## Start Data shown

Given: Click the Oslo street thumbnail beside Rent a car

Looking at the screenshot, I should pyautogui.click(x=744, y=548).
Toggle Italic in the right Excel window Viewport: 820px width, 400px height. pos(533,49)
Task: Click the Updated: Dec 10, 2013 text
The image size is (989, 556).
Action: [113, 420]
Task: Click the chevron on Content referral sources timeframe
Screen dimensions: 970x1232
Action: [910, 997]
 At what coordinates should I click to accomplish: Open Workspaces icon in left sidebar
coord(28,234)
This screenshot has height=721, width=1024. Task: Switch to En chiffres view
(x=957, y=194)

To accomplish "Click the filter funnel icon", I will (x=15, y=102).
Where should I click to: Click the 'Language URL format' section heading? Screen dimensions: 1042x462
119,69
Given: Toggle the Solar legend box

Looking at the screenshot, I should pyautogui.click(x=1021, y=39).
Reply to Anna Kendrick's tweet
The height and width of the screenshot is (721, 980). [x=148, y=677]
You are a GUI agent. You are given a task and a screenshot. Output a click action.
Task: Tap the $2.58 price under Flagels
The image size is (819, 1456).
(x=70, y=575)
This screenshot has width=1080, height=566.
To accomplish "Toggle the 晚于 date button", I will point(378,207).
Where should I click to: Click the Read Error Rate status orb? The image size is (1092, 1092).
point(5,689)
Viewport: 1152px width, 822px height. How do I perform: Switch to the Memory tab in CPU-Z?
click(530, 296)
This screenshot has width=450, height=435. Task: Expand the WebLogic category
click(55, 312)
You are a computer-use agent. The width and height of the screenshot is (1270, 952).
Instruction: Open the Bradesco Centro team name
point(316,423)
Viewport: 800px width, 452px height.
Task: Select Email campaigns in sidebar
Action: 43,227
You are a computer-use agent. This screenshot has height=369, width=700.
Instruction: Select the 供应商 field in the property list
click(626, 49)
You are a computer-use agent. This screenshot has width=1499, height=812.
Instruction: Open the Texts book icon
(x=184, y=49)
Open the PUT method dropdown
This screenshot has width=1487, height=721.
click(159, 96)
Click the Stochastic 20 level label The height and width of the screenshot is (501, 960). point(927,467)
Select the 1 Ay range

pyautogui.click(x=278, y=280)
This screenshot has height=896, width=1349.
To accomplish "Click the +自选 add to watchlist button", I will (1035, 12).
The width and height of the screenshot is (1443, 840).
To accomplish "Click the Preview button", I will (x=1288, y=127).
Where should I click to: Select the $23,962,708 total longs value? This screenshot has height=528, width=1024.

## End Data shown

Convert the items above into a Markdown table with the columns Number and Entry. Put each line in its own numbered row and omit the blank lines.

**Response for this exercise:**
| Number | Entry |
|---|---|
| 1 | Given: Click the Oslo street thumbnail beside Rent a car |
| 2 | Looking at the screenshot, I should pyautogui.click(x=744, y=548). |
| 3 | Toggle Italic in the right Excel window Viewport: 820px width, 400px height. pos(533,49) |
| 4 | Task: Click the Updated: Dec 10, 2013 text |
| 5 | The image size is (989, 556). |
| 6 | Action: [113, 420] |
| 7 | Task: Click the chevron on Content referral sources timeframe |
| 8 | Screen dimensions: 970x1232 |
| 9 | Action: [910, 997] |
| 10 |  At what coordinates should I click to accomplish: Open Workspaces icon in left sidebar |
| 11 | coord(28,234) |
| 12 | This screenshot has height=721, width=1024. Task: Switch to En chiffres view |
| 13 | (x=957, y=194) |
| 14 | To accomplish "Click the filter funnel icon", I will (x=15, y=102). |
| 15 | Where should I click to: Click the 'Language URL format' section heading? Screen dimensions: 1042x462 |
| 16 | 119,69 |
| 17 | Given: Toggle the Solar legend box |
| 18 | Looking at the screenshot, I should pyautogui.click(x=1021, y=39). |
| 19 | Reply to Anna Kendrick's tweet |
| 20 | The height and width of the screenshot is (721, 980). [x=148, y=677] |
| 21 | You are a GUI agent. You are given a task and a screenshot. Output a click action. |
| 22 | Task: Tap the $2.58 price under Flagels |
| 23 | The image size is (819, 1456). |
| 24 | (x=70, y=575) |
| 25 | This screenshot has width=1080, height=566. |
| 26 | To accomplish "Toggle the 晚于 date button", I will point(378,207). |
| 27 | Where should I click to: Click the Read Error Rate status orb? The image size is (1092, 1092). |
| 28 | point(5,689) |
| 29 | Viewport: 1152px width, 822px height. How do I perform: Switch to the Memory tab in CPU-Z? |
| 30 | click(530, 296) |
| 31 | This screenshot has width=450, height=435. Task: Expand the WebLogic category |
| 32 | click(55, 312) |
| 33 | You are a computer-use agent. The width and height of the screenshot is (1270, 952). |
| 34 | Instruction: Open the Bradesco Centro team name |
| 35 | point(316,423) |
| 36 | Viewport: 800px width, 452px height. |
| 37 | Task: Select Email campaigns in sidebar |
| 38 | Action: 43,227 |
| 39 | You are a computer-use agent. This screenshot has height=369, width=700. |
| 40 | Instruction: Select the 供应商 field in the property list |
| 41 | click(626, 49) |
| 42 | You are a computer-use agent. This screenshot has width=1499, height=812. |
| 43 | Instruction: Open the Texts book icon |
| 44 | (x=184, y=49) |
| 45 | Open the PUT method dropdown |
| 46 | This screenshot has width=1487, height=721. |
| 47 | click(159, 96) |
| 48 | Click the Stochastic 20 level label The height and width of the screenshot is (501, 960). point(927,467) |
| 49 | Select the 1 Ay range |
| 50 | pyautogui.click(x=278, y=280) |
| 51 | This screenshot has height=896, width=1349. |
| 52 | To accomplish "Click the +自选 add to watchlist button", I will (1035, 12). |
| 53 | The width and height of the screenshot is (1443, 840). |
| 54 | To accomplish "Click the Preview button", I will (x=1288, y=127). |
| 55 | Where should I click to: Select the $23,962,708 total longs value? This screenshot has height=528, width=1024. |